Boundaries always exist, at times between departments, divisions, enterprises, markets and nations, but most often in terms of mental models, which usually arise to cope with political and fiscal realities. Everyone has to prioritize and categorize, sometimes rigidly and other times permitting degrees of freedom to exist. We all adhere to the constraints of the mental models we adopt, even if we are the creators of those models. These models exist to help us predict the future by limiting the unknown or unknowable. Models are not reality, and can change either more quickly or more slowly than reality does. Herein lies one inherent divide between decision makers and innovators – adherence to prior models. This chasm is regularly crossed by the two parties negotiating boundaries. This is not to say that decision makers are not innovators. Successful decision makers innovate to remain decision makers, but as change agents they have the responsibility to preserve and preside over smooth operations by prudently defending against less calibrated innovators. These two roles are relativistic because they are situation dependent.

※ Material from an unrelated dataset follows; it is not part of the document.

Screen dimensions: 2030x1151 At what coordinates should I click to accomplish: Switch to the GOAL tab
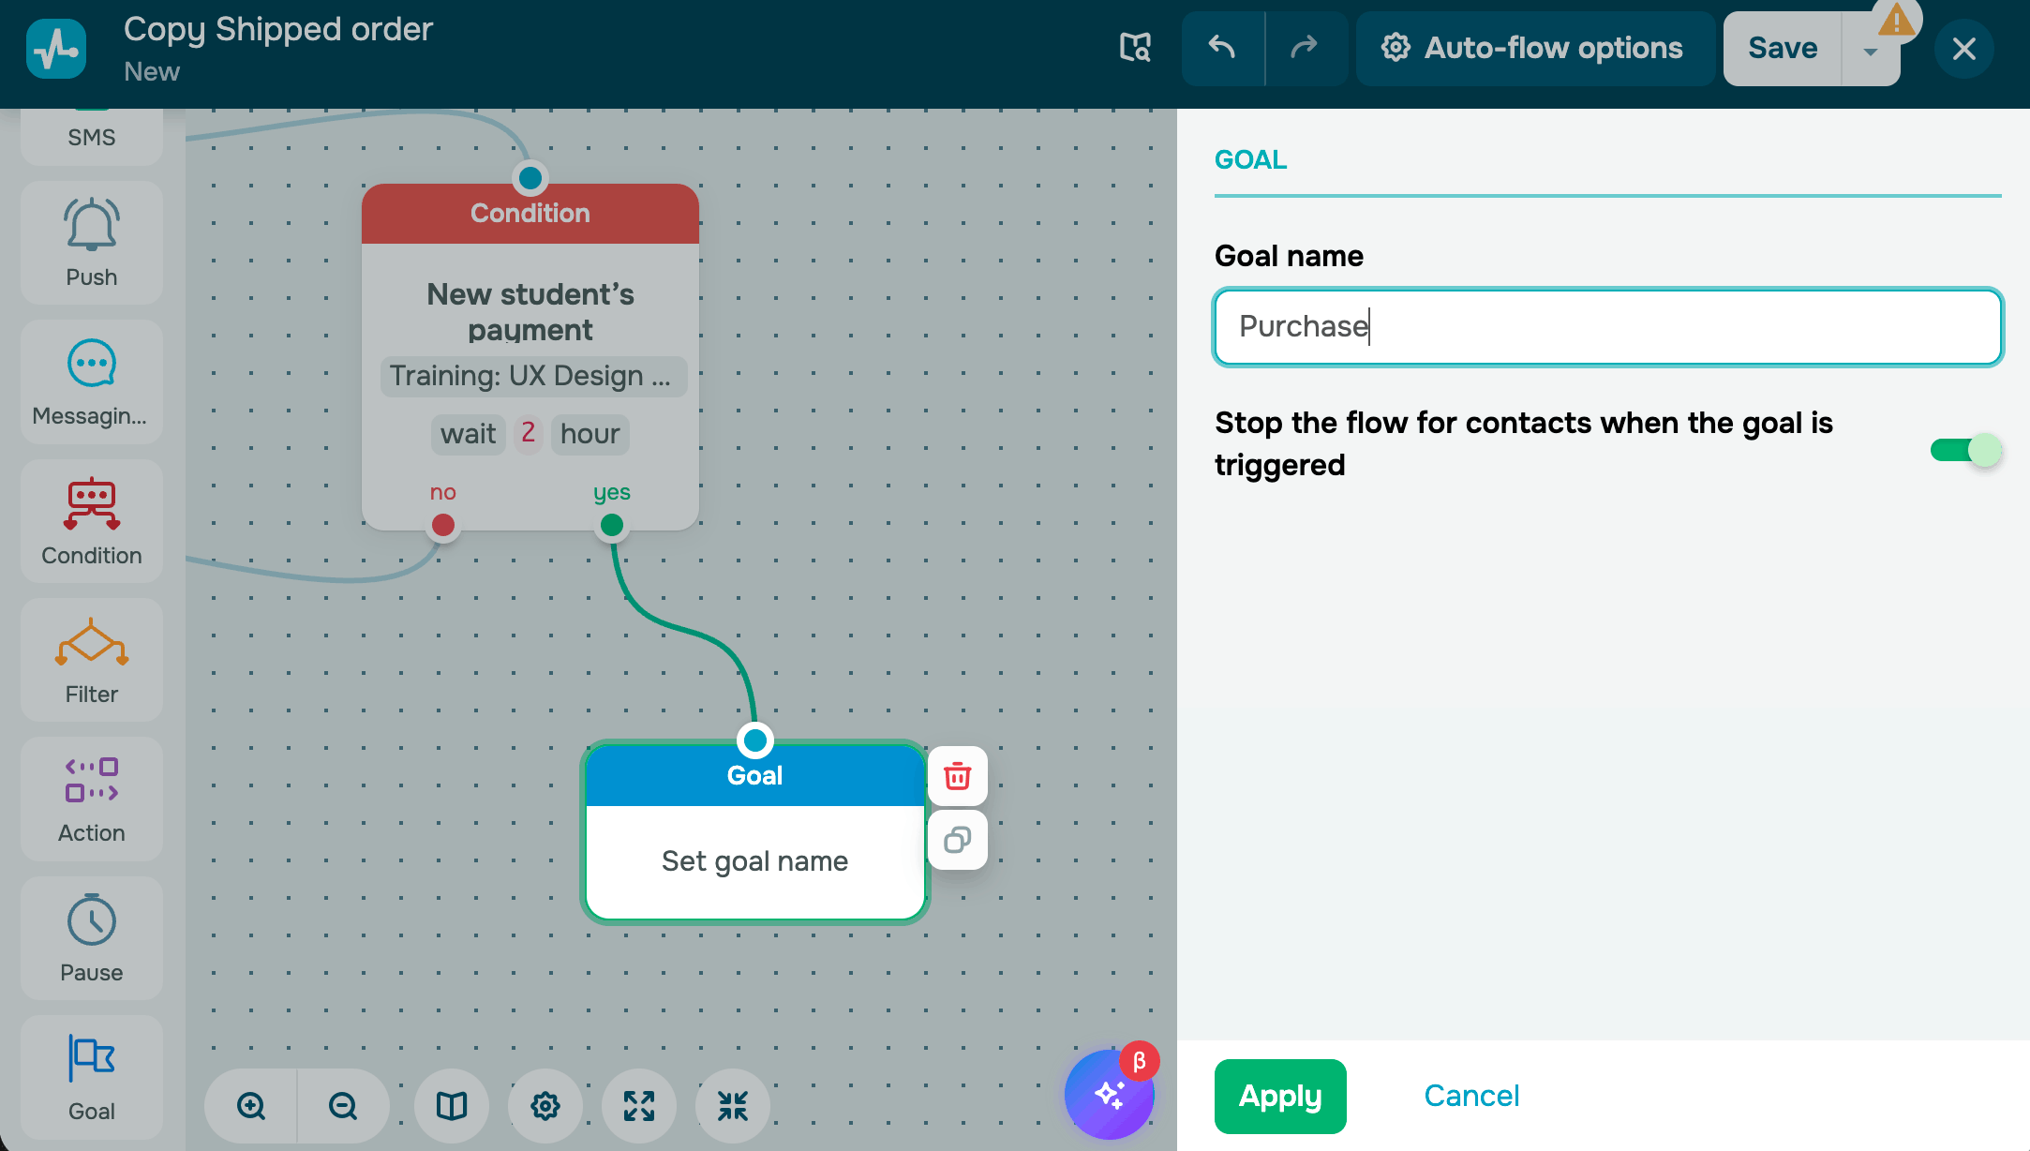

Which side of the divide one finds themselves has to do with resource allocation. If the innovator is in charge of allocating larger organizational resources then they are also the decision maker but it is likely they will need to justify their actions to another decision maker above them. Presidents still report to boards or congress or someone. We all have to justify our actions not just to ourself but to others. And we all lead some of the time even if it is just ourselves.
As leaders, innovators and change agents, it is always useful to attempt to put yourself in the places of those above and below you in order to better understand perceived and real needs, and perceived and real boundaries. All of us are constantly adapting to both changing circumstances and the way in which others adapt to their changing circumstances. We do this to survive and each of us play all of the roles beginning at early ages. When a six year old is left to watch the family dog for even five minutes they begin to be faced by these issues. All people adapt – that is their job to adapt, grow and mange change. We are all in charge of some innovation some of the time. And we are all subject to others needs at the same time. Try to look all around you and above and below too whether you are adapting, changing, innovating, following or leading.